Tests run on every PR and every push to main.

# .github/workflows/test.yml
name: Test
on: [push, pull_request]

jobs:
  test:
    runs-on: ubuntu-latest
    strategy:
      matrix:
        node: [20, 22]
    steps:
      - uses: actions/checkout@v4
      - uses: actions/setup-node@v4
        with:
          node-version: ${{ matrix.node }}
      - run: npm ci
      - run: npx turbo test -- --coverage
      - uses: codecov/codecov-action@v4
        with:
          files: packages/*/coverage/lcov.info

  lint:
    runs-on: ubuntu-latest
    steps:
      - uses: actions/checkout@v4
      - uses: actions/setup-node@v4
        with:
          node-version: 20
      - run: npm ci
      - run: npx turbo lint
      - run: npx turbo typecheck

E2E tests (nightly):

Run against real provider APIs with a dedicated test API key. Small budget ($5/day cap). Tests a curated subset of 5 test cases against live OpenAI and Anthropic APIs.

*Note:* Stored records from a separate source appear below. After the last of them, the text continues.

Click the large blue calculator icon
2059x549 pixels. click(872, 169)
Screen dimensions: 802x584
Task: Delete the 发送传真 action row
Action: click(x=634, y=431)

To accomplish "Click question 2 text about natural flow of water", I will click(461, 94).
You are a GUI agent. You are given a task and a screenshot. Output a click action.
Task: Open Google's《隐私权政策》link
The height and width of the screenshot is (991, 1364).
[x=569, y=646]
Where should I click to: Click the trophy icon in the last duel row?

# .github/workflows/e2e-nightly.yml
name: E2E Nightly
on:
  schedule:
    - cron: '0 3 * * *'  # 3 AM UTC daily

jobs:
  e2e:
    runs-on: ubuntu-latest
    environment: e2e
    steps:
      - uses: actions/checkout@v4
      - uses: actions/setup-node@v4
        with:
          node-version: 20
      - run: npm ci && npx turbo build
      - run: npx vitest run --project e2e
        env:
          OPENAI_API_KEY: ${{ secrets.E2E_OPENAI_KEY }}
          ANTHROPIC_API_KEY: ${{ secrets.E2E_ANTHROPIC_KEY }}

7. Coverage Requirements

Package	Minimum Coverage	Enforced
`core`	90% lines, 85% branches	CI blocks merge below threshold
`cli`	80% lines	CI warns, doesn't block
`cloud`	70% lines	CI warns, doesn't block

// vitest.config.ts (root)
export default defineConfig({
  test: {
    coverage: {
      provider: 'v8',
      thresholds: {
        'packages/core/src': { lines: 90, branches: 85 },
        'packages/cli/src': { lines: 80 },
        'packages/cloud/src': { lines: 70 },
      }
    }
  }
});

8. Test Naming Convention

[module].[behavior].[expected result]

Examples:
  config.parser.returns-error-on-invalid-yaml
  assertion.tool-called.passes-when-tool-matches
  assertion.tool-called.fails-when-tool-not-invoked
  assertion.no-pii.detects-credit-card-number
  engine.runner.aggregates-3-runs-correctly
  cli.test-command.exits-1-on-failure
  cloud.runs.upload-creates-run-in-d1
  cloud.plan-gate.blocks-6th-project-on-team-plan

Files: [module].test.ts in __tests__/ directory adjacent to source.

9. Performance Benchmarks

Track in CI to catch regressions:

Operation	Target	Measured How
Config parse (full-featured.yaml)	< 50ms	`performance.now()` in test
Single assertion evaluation	< 5ms	Benchmark suite
Report generation (50 tests)	< 100ms	Benchmark suite
CLI cold start (`kindlm --help`)	< 500ms	Wall clock in CI

Benchmarks run weekly via separate CI job. Regression = > 20% slower than baseline.